When analyzing website traffic and Engaged Candidate data, it’s not uncommon to encounter discrepancies or variations in reporting. These differences do not necessarily indicate that the data is incorrect—rather, they are typically the result of how tracking technologies, user behavior, and technical configurations interact.
Below are the most common reasons why data discrepancies may occur:
If your tracking script is not properly installed across all pages—or is configured incorrectly—candidate activity may not be captured consistently.
Cached versions of web pages may not always trigger tracking scripts, which can lead to underreported visits.
Many users utilize ad blockers or restrict cookies through browser privacy settings. This prevents tracking tools from recording their activity, resulting in lower reported traffic.
Automated bots can artificially inflate traffic numbers. While filtering systems exist, not all bots are detected, and some real users may occasionally be filtered out.
Improper session configurations can:
Split one visit into multiple sessions (over-counting), or
Combine multiple visits into one (under-counting)
If your website spans multiple domains or subdomains and tracking is not configured correctly, users may be counted as separate visitors when navigating between them.
Inconsistent tracking across mobile and desktop versions—especially if the mobile site differs in structure—can lead to incomplete data capture.
Mismatched time zone settings between your analytics platform, server, and user location can create inconsistencies in reporting—particularly with real-time data.
Users who regularly clear cookies may be counted as new visitors each time they return, skewing visitor counts.
Most tracking relies on JavaScript.
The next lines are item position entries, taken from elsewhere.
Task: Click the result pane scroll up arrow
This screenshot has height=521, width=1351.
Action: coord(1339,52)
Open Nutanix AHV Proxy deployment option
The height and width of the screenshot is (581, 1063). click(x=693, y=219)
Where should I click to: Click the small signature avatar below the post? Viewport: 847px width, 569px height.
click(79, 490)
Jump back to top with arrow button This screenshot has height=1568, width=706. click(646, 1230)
If it’s disabled or encounters errors, visits may not be recorded.
Changes such as server migrations, load balancing, backups, or infrastructure updates can temporarily impact tracking accuracy.
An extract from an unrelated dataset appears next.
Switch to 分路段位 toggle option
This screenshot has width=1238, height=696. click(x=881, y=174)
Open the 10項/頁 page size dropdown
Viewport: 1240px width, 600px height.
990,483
In some cases, the system may identify both:
A user’s personal location, and
Their company’s registered location
This can result in mismatched city/state data. In these instances, both data points are valid—they are simply pulled from different sources (individual vs. organization).
A helpful way to think about discrepancies is through a caller ID analogy:
You may be on a family phone plan, but when you call someone, the caller ID displays the account owner’s name.
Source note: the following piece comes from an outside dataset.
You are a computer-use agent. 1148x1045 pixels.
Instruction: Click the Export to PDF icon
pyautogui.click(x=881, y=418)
The information shown isn’t wrong—it’s simply based on the strongest or most prominent data source (i.e., the largest digital footprint).
Data discrepancies are a natural part of digital tracking and analytics. A variety of factors—ranging from technical setup to user behavior—can influence how data is captured and reported.
To ensure the most accurate and actionable insights:
By doing so, you can maintain confidence in your data while understanding the nuances behind how it is collected.